=== Exercise data ===
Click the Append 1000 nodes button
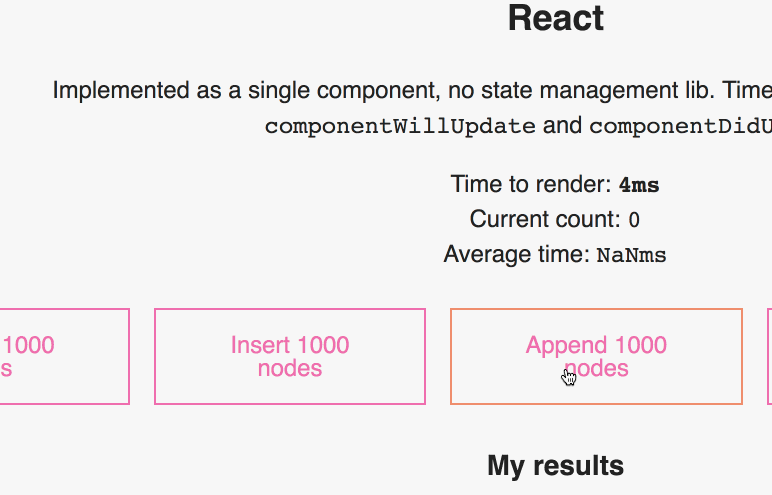 coord(596,357)
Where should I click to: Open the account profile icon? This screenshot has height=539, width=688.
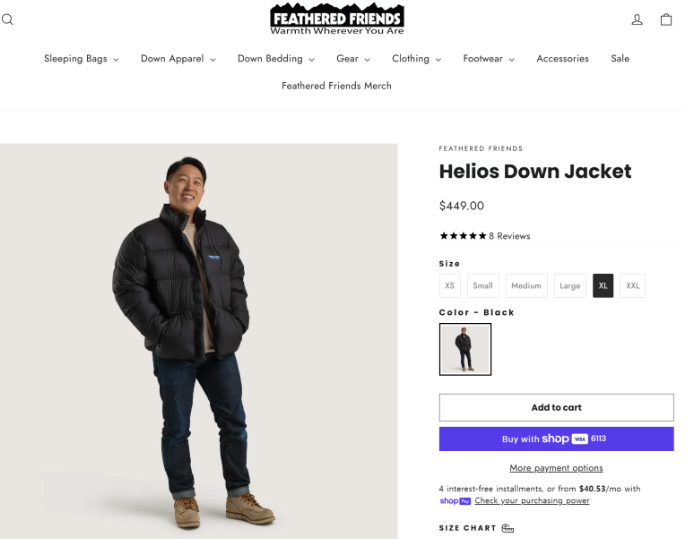point(637,19)
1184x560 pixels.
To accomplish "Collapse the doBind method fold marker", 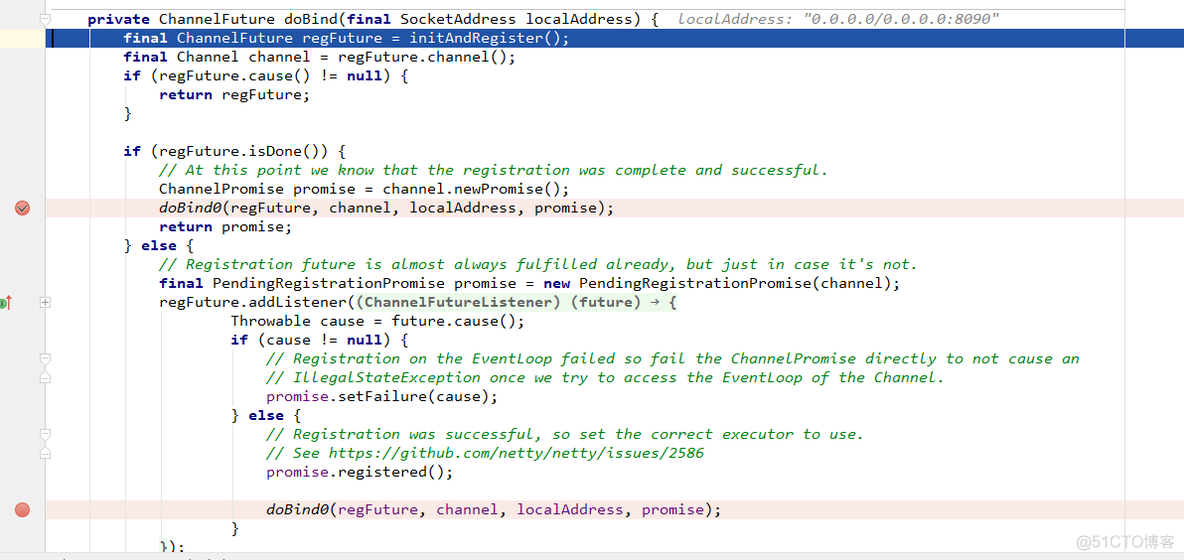I will tap(45, 19).
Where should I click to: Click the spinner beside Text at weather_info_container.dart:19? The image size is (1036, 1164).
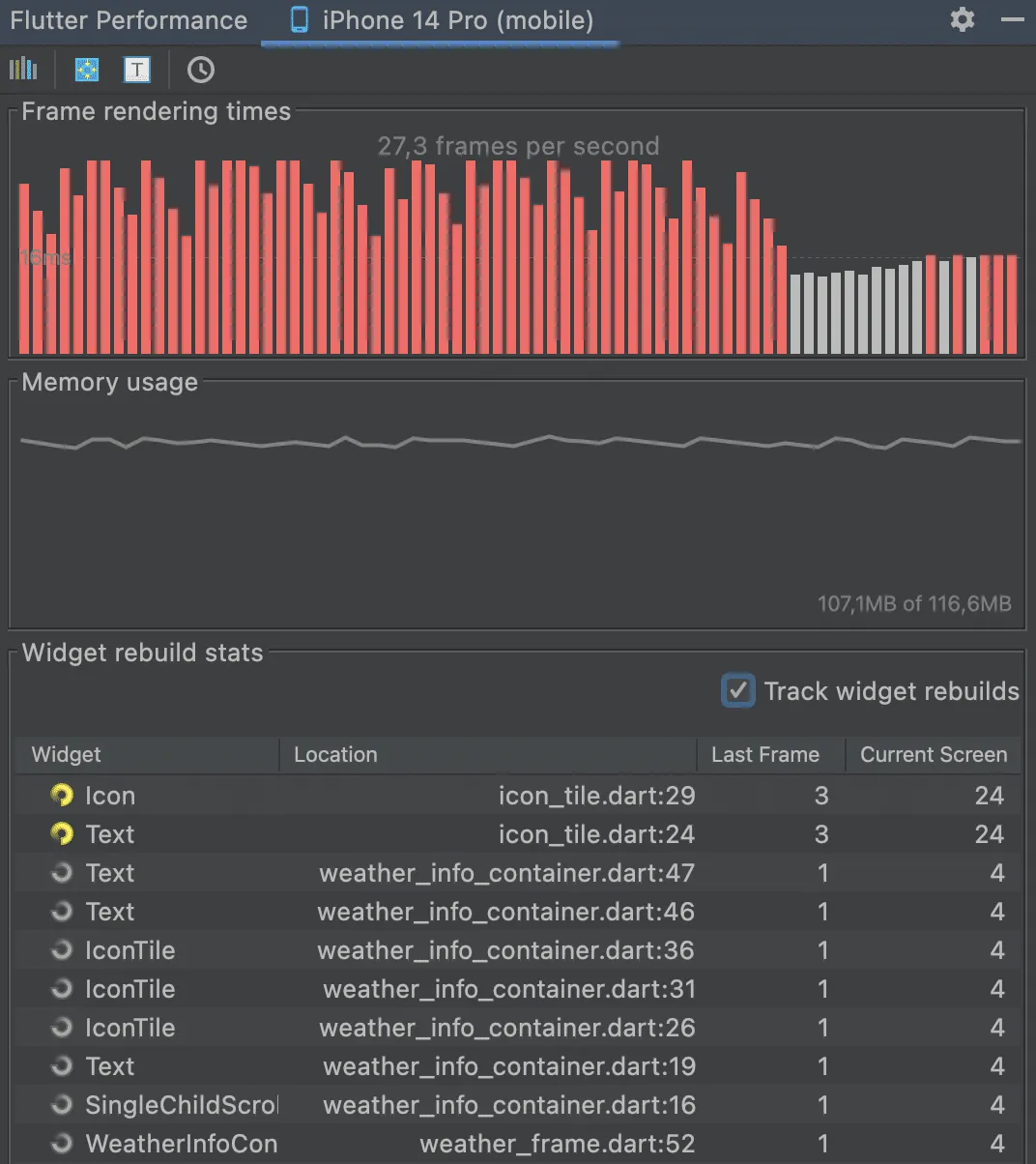click(x=60, y=1065)
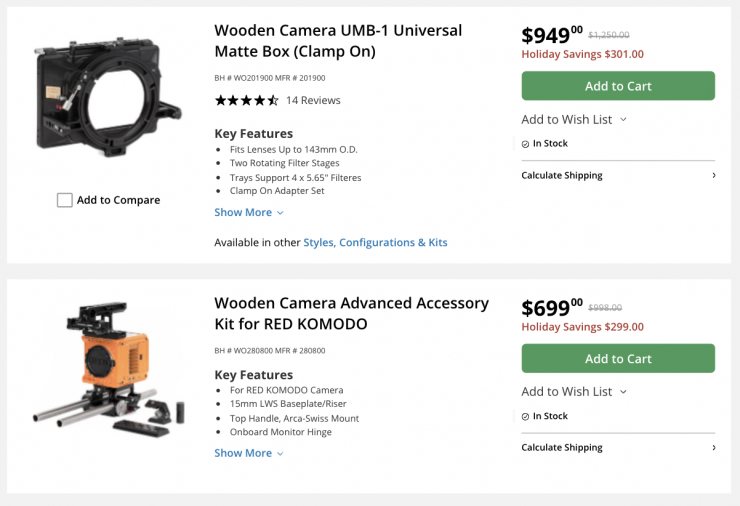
===
Required work:
Could you retype exactly the lines running from the one with "Where should I click to: Click" to the end of the material above, pictures omitted?

Response to this exercise:
Where should I click to: Click the spinner beside Text at weather_info_container.dart:19? The image size is (1036, 1164).
click(x=60, y=1065)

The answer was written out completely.